Sebuah Untaian Persatuan

 Halimi Zuhdy

Setelah satu bulan saya pindah rumah, yang terletak di daerah Perum Bukit Cemara Tidar (BCT), saya menemukan keindahan yang jarang sekali ditemukan di tempat lain, sebuah masjid yang sederhana (jauh dari kesan megah) ia terletak di tengah-tengah perumahan, disekelilingi rumah-rumah elit, masjid itu bernama “Baiturrahman”[1] , ia dipenuhi oleh orang-orang shaleh yang selalu berdzikir dan mengingat Allah. Kesalehannya itu tampak dari maraknya masjid dari orang-orang sekitar untuk melakukan shalat jamaah di masjid itu (walau hanya dua-sampai tiga baris). Fenomena yang menurut saya sangat menarik adalah masjid yang biasa dipenuhi oleh satu golongan (dikuasahi) misalnya golongan A dengan berbagai karakternya, kebiasaan  golongan A ketika adzan mau dikumandangkan didahului pemukulan beduk sebagai tanda masuknya waktu, kemudian dilanjutkan dengan pujian-pujian, setelah beberapa menit dilaksanakan shalat berjamaah, dan setelahnya sang imam memimpin dzikir jahr (keras) yang diikuti oleh para jamaah, kalau shalat shubuh menggunakan qunut, kemudian setelah selesai shalat diikuti dengan salam-salam dan melakukan shalat sunnah. Sedangkan kelompok B , tanpa ada pemukulan beduk ketika masuk waktu shalat, langsung dikumandangkan adzan, kemudian beberapa menit dilakukan shalat berjamaah, dan setelahnya berdzikir sendiri-sendiri, setelah selesai mereka melakukan shalat sunnah ba’diyah.

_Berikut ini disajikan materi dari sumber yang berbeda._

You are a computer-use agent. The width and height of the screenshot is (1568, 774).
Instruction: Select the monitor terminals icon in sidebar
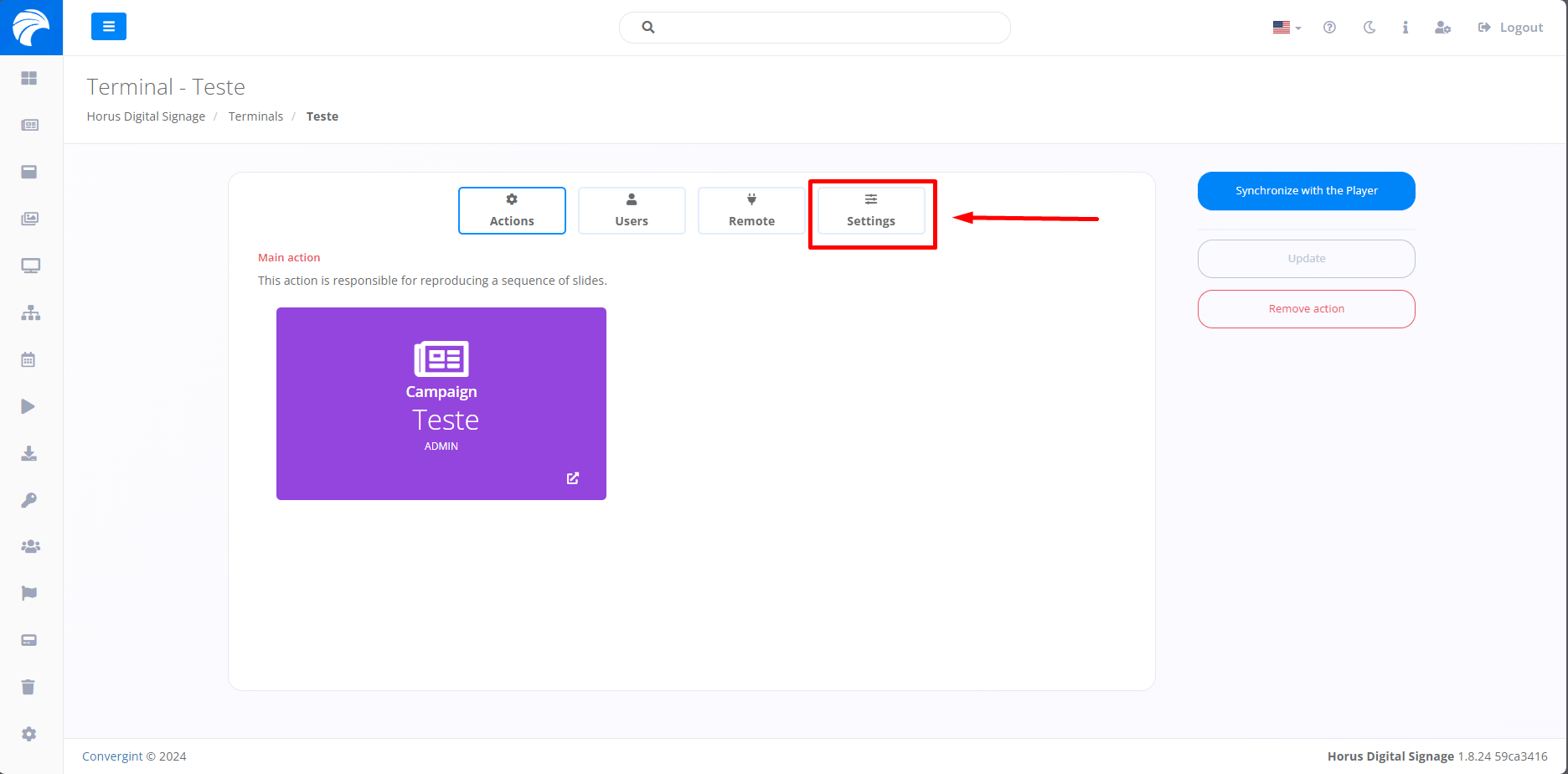(30, 266)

Biasanya dua kelompok tersebut memiliki masjid sendiri-sendiri dengan ciri dan karakter tersendiri, namun di tempat baru saya ini, hal itu tidak saya ditemukan, masjidnya bernuansa B (tampa beduk, tanpa puji-pujian, dengan member yang khas dll), jauh dari kesan dominasi dari A atau B, dan yang indah lagi  setiap harinya kegiatan ibadah (al-amaliyah al-furu’yyah) selalu berubah-rubah tanpa bisa ditebak, tergantung siapa yang menjadi imam, kalau imamnya dari kelompok A maka kelompok B mengikuti kelompok A  –meskipun kadang tidak ikut pujian atau tidak ikut qunut, tapi beberapa yang biasa tidak qunut kadang juga melakukan qunut- , demikian jika kelompok B menjadi imam, kelompok A mengikutinya –tidak ada dzikir jahr (keras), tidak ada qunut, juga tidak ditemukan salam-salaman.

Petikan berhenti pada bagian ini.